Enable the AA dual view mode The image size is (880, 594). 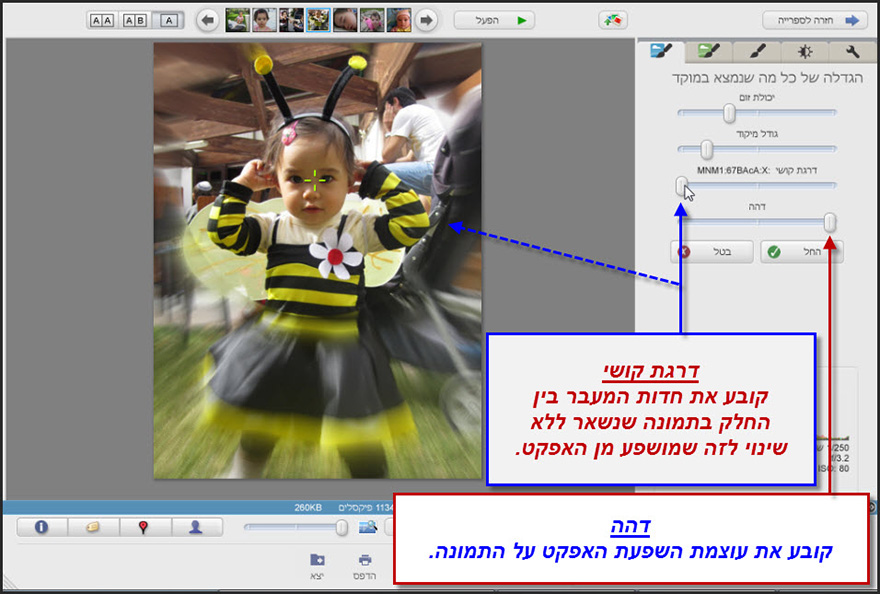101,19
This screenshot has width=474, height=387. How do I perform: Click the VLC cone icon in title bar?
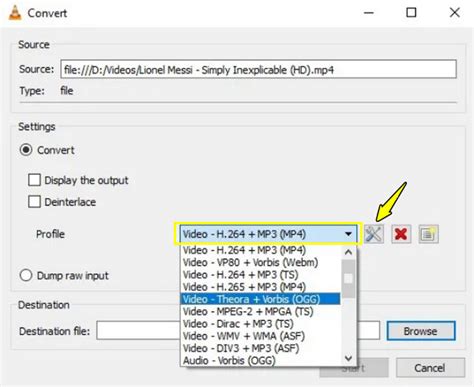(x=15, y=13)
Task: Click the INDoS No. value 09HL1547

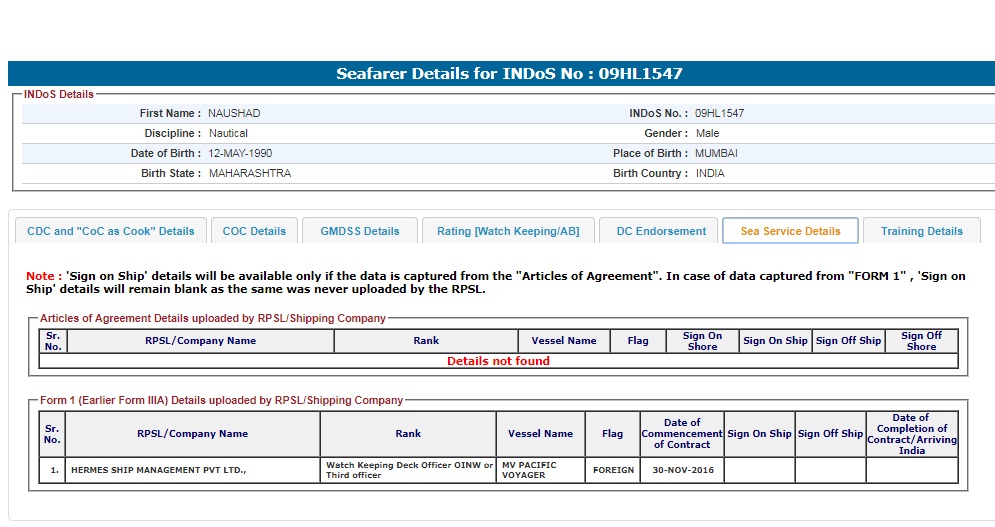Action: [x=719, y=113]
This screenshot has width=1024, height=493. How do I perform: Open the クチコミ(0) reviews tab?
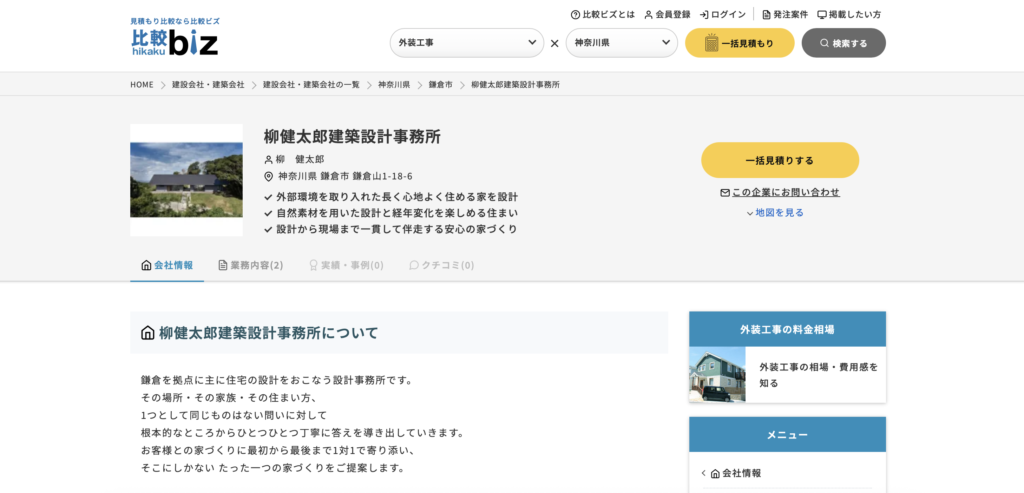441,265
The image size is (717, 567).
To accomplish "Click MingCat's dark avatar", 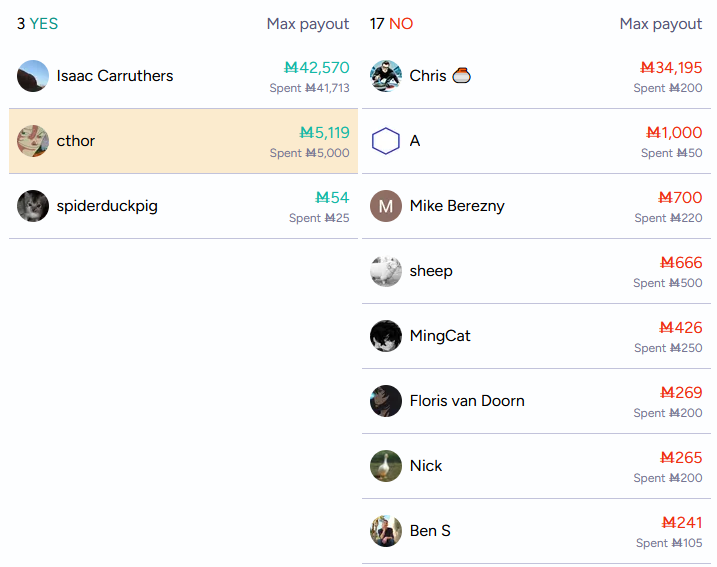I will (x=386, y=336).
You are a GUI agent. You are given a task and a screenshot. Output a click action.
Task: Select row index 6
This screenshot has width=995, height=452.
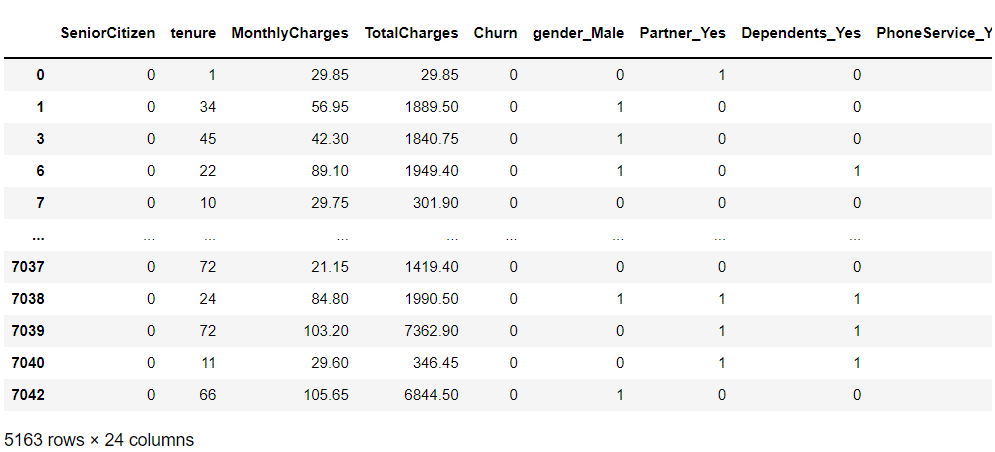[x=40, y=171]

§ §

Leave every picture out and print exactly the lines from the one that contains "Task: Select row index 6" through the last line of the material above.

Task: Select row index 6
This screenshot has width=995, height=452.
[x=40, y=171]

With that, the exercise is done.